The causes of these failures include design problems, inadequate maintenance practices, and aging degradation.
Safety by Intent
Nuclear power plants are designed with three sources of electricity for emergency systems needed to protect reactor cores from overheating damage. Because each source is highly reliable, it’s unlikely that all three will fail when needed. But all three failed at Fukushima, and all three could fail again.
Look at the math. For illustration, assume that each source is 95% reliable, meaning each source has a 5% (expressed as 0.05) chance of failure. The chance that all three sources fail is therefore 0.05 times 0.05 times 0.05 or 0.000125 => .0125% or 1.25 triple failures in 10,000 trials.
What happens when design errors, inadequate maintenance practices, and/or aging degradation reduce the reliability of the sources?
Suppose that the reliability of each source drops to 90%. Something succeeding 9 times out of 10 seems pretty safe, especially considering that three 90% reliable sources must concurrently fail to cause real harm. The chance of all three 90% reliable sources fail is 0.1 times 0.1 times 0.1 or 0.001 => 0.1% or 1 triple failure in 1,000 trials.

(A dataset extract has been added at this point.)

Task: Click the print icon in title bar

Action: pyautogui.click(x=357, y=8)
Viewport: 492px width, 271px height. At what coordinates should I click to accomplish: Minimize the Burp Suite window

Safety is enhanced when impairments are flushed out and fixed because the reliability of protective barriers increases.
Safety is degraded when impairments remain hidden or remain uncorrected because the reliability of protective barriers decreases.
UCS’s Disaster by Design/Safety by Intent series of blog posts is intended to help readers understand how a seemingly unrelated assortment of minor problems can coalesce to cause disaster and how addressing pre-existing problems can lead to a more effective defense-in-depth protection.